-- MATERIAL SHOWN follows --

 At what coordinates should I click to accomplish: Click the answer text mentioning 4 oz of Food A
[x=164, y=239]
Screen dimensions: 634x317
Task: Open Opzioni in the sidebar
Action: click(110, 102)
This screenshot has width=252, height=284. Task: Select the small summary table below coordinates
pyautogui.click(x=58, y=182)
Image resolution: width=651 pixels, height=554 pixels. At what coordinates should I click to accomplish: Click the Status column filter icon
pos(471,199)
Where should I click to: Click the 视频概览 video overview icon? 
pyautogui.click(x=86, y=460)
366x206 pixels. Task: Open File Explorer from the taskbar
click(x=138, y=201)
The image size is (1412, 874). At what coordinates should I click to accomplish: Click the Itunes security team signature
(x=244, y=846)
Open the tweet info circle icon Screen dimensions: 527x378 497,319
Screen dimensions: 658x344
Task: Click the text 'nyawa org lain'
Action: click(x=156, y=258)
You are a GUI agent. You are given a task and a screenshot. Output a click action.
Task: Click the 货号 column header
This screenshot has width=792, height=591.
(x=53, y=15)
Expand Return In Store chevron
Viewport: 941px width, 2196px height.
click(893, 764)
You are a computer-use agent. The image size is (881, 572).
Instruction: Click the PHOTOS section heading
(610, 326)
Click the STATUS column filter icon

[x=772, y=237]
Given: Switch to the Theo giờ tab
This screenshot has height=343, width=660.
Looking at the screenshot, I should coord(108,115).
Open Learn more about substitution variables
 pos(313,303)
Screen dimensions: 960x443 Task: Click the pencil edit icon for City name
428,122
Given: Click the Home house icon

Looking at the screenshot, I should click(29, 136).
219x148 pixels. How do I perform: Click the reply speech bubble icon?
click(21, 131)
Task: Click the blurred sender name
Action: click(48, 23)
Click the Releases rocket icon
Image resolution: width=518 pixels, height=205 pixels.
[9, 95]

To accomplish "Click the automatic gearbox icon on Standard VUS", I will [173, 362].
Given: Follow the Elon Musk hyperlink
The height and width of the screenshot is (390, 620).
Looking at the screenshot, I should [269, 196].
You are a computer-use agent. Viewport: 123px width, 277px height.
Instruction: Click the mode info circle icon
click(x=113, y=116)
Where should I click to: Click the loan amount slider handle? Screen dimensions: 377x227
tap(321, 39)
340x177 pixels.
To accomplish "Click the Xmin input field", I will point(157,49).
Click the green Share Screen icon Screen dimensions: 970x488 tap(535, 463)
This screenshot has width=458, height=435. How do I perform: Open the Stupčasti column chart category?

-- MATERIAL SHOWN concluded --

WHAT YOU ARE ASKED TO DO >> Send back the complete listing, identical to the original in every line.

ANSWER SECTION >>
 At what coordinates should I click to accomplish: Click the answer text mentioning 4 oz of Food A
[x=164, y=239]
Screen dimensions: 634x317
Task: Open Opzioni in the sidebar
Action: click(110, 102)
This screenshot has width=252, height=284. Task: Select the small summary table below coordinates
pyautogui.click(x=58, y=182)
Image resolution: width=651 pixels, height=554 pixels. At what coordinates should I click to accomplish: Click the Status column filter icon
pos(471,199)
Where should I click to: Click the 视频概览 video overview icon? 
pyautogui.click(x=86, y=460)
366x206 pixels. Task: Open File Explorer from the taskbar
click(x=138, y=201)
The image size is (1412, 874). At what coordinates should I click to accomplish: Click the Itunes security team signature
(x=244, y=846)
Open the tweet info circle icon Screen dimensions: 527x378 497,319
Screen dimensions: 658x344
Task: Click the text 'nyawa org lain'
Action: click(x=156, y=258)
You are a GUI agent. You are given a task and a screenshot. Output a click action.
Task: Click the 货号 column header
This screenshot has width=792, height=591.
(x=53, y=15)
Expand Return In Store chevron
Viewport: 941px width, 2196px height.
click(893, 764)
You are a computer-use agent. The image size is (881, 572).
Instruction: Click the PHOTOS section heading
(610, 326)
Click the STATUS column filter icon

[x=772, y=237]
Given: Switch to the Theo giờ tab
This screenshot has height=343, width=660.
Looking at the screenshot, I should coord(108,115).
Open Learn more about substitution variables
 pos(313,303)
Screen dimensions: 960x443 Task: Click the pencil edit icon for City name
428,122
Given: Click the Home house icon

Looking at the screenshot, I should click(29, 136).
219x148 pixels. How do I perform: Click the reply speech bubble icon?
click(21, 131)
Task: Click the blurred sender name
Action: click(48, 23)
Click the Releases rocket icon
Image resolution: width=518 pixels, height=205 pixels.
[9, 95]

To accomplish "Click the automatic gearbox icon on Standard VUS", I will [173, 362].
Given: Follow the Elon Musk hyperlink
The height and width of the screenshot is (390, 620).
Looking at the screenshot, I should [269, 196].
You are a computer-use agent. Viewport: 123px width, 277px height.
Instruction: Click the mode info circle icon
click(x=113, y=116)
Where should I click to: Click the loan amount slider handle? Screen dimensions: 377x227
tap(321, 39)
340x177 pixels.
To accomplish "Click the Xmin input field", I will point(157,49).
Click the green Share Screen icon Screen dimensions: 970x488 tap(535, 463)
This screenshot has width=458, height=435. How do I perform: Open the Stupčasti column chart category?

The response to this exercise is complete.